Reflecting the uphill battle Everest’s latest treatment could face, a flurry of regulatory approvals for other oral anti-viral treatments has made headlines in recent weeks. That includes two in the space of two days at the end of last month, when the U.S. Food and Drug Administration signed off on pills from Merck and Pfizer.
Pfizer, whose Paxlovid treatment was found to cut combined hospitalizations and deaths by about 89% among high-risk adults when taken soon after symptoms appeared, earlier this month announced it would double the number of courses supplied to the U.S. in 2022 to 20 million. That treatment received another boost this week when it was approved for use in Canada.
Merck has entered the field with its oral treatment, Molnupiravir. But that drug was found to only cut hospitalizations and deaths by 30%, showing there’s still room for other new candidates that might prove more effective.
Still, Everest will need to show the Singaporean-developed protease inhibitors can compete with the growing number of offerings entering the market, and then secure regulatory approval in countries around the world that are already stocking up on other drugs like Paxlovid.
Easy-to-use oral treatments like the one in the latest Everest deal are attractive because they allow patients to treat themselves from home. Gilead’s Remdesivir is the first approved anti-viral treatment, and is now being used in around 50 countries. The drug is only being used intravenously so far, though the company is currently exploring an inhaled treatment, according to a Forbes report this week.
Another leading contender to provide China’s first domestically developed non-vaccine Covid treatment is Brii Biosciences Ltd. (2137.HK), which is backed by Alibaba Group founder Jack Ma’s Yunfeng Investment and Sequoia Capital. The company received approval from the National Medical Products Administration in December for its monoclonal antibody therapy, which was shown to reduce hospitalization and death by almost 80%.
Monoclonal antibodies bind to the virus to prevent it from entering host cells and are administered intravenously.
That brings us to the question of if and when Everest might also be able to bring its Covid-19 vaccine or oral anti-viral to the market. The wait for China to approve mRNA vaccines for domestic use continues to drag on, even for treatments that have been approved in other markets.
Germany’s BioNTech (NASDAQ: BNTX), which is working with Shanghai Fosun Pharmaceutical (2196.HK; 600196.SH) to get its Comirnaty mRNA vaccine to the China market, told Reuters earlier this month it is “very difficult to predict” when that would be, after saying last year it could be last July.
Even if mRNA vaccines are eventually approved in China and Everest successfully develops its own, it could also face competition from Sinopharm (1099.HK), which is developing its own mRNA candidate. The pair of Suzhou Abogen Biosciences and Walvax Biotechnology (300142.SZ) are also working with the PLA Academy of Military Science on another mRNA candidate.
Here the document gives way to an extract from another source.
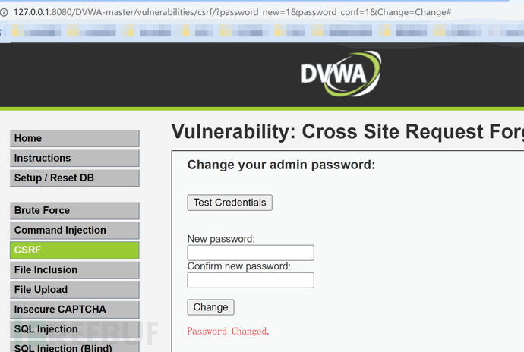Click the site info icon in address bar
Screen dimensions: 524x352
coord(4,13)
The latest update on Everest’s own mRNA Covid-19 vaccine candidate came late last month. At that time it said the treatment had been recommended by an independent advisory group to be part of the Solidarity Trial Vaccines clinical trials, sponsored and paid for by the World Health Organization.
Those trials are aimed at rapidly evaluating the efficacy and safety of promising new vaccine candidates. “We hope this can help accelerate approval with regulatory bodies around the world,” Everest CEO Kerry Blanchard said at the time.